Now, the rules have changed and unfortunately, so have the processes and level of difficulty involved with qualifying for a new home.  Still, there are a few things you should know as you begin the search.  If you’re armed with more information, you’re going to be better prepared during your negotiations and the overall process.  So here are five little tid-bits of information you may not have known before:

No loan officer can guarantee your interest rate until you near the end of the loan process.  If you meet with a mortgage broker, get pre-qualified and told your interest rate will be 5%, you can be sure the odds of it remaining 5% by the time you’re finished are practically nil.  This is because interest rates change on a daily basis, many factors influence in and lenders are constantly (on  daily basis) adjusting their rates.  LTV is important!  This is your loan to value ratio.  Lenders will conditionally approve applicants at “LTV”.  If the LTV is 80/20, it means the lender will require 20% from you as a downpayment and will finance 80% of the value. 

On the rare (very rare) occasion a homeowner sells his home for $80,000 that was appraised at $100,000, you might be able to walk away with no money down because the value of the home is $100,000 but the selling price ( or contract price) is already at 80% of the home’s value.

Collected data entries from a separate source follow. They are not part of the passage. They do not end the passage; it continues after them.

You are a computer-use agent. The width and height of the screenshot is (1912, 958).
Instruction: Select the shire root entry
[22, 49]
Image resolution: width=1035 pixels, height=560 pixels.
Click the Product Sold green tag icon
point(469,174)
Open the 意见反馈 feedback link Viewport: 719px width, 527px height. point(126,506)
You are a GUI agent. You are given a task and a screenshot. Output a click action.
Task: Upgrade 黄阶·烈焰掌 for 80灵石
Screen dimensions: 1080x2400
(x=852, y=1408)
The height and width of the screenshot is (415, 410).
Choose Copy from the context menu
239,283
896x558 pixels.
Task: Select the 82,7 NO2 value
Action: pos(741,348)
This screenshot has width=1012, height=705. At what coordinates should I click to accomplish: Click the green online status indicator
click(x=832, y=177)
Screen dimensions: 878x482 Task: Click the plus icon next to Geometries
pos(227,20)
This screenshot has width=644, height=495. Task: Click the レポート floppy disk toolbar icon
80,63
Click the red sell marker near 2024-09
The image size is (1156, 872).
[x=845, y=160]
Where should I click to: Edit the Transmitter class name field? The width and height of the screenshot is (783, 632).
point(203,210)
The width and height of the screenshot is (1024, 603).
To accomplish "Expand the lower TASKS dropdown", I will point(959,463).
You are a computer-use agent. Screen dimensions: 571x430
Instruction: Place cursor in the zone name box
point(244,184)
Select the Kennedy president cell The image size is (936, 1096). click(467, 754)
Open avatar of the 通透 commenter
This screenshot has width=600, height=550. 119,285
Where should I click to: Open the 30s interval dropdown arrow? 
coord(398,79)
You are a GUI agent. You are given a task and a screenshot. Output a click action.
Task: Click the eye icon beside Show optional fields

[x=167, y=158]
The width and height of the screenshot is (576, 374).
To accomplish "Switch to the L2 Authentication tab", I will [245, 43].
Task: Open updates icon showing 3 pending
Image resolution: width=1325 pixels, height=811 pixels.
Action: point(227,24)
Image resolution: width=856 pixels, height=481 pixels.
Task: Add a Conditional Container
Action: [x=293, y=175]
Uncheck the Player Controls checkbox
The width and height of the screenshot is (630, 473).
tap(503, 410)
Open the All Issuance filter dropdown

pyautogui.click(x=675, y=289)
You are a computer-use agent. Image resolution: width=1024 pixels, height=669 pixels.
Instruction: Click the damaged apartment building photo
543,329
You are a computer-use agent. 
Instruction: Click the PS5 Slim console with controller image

Along with any application fees and credit report fees payable to the bank of mortgage company, you will also have to foot the bill for appraisals (usually less than $1,000), inspections (these vary greatly), attorneys fees (usually payable at the day of closing), title fees and any application fees your homeowner’s insurance carrier requires.  These fees are non-refundable.  This is why it’s important to choose a loan officer who is ethical and honest every step of the way. If your credit is strong enough, you can shop for better rates. 

Too many times, potential homeowners take whatever the loan officer brings to the table.  There are many lenders whose rates will vary, but a loan officer might not always reveal that.  If you find your dream home and there is a lien against it, you can’t buy it until and unless the current homeowner clears those liens.  Many people believe the lien is attached to the person, but it’s not.  While it follows a person via his credit report, the lien is on actual property.  The homeowner must rectify that lien before he can sell it.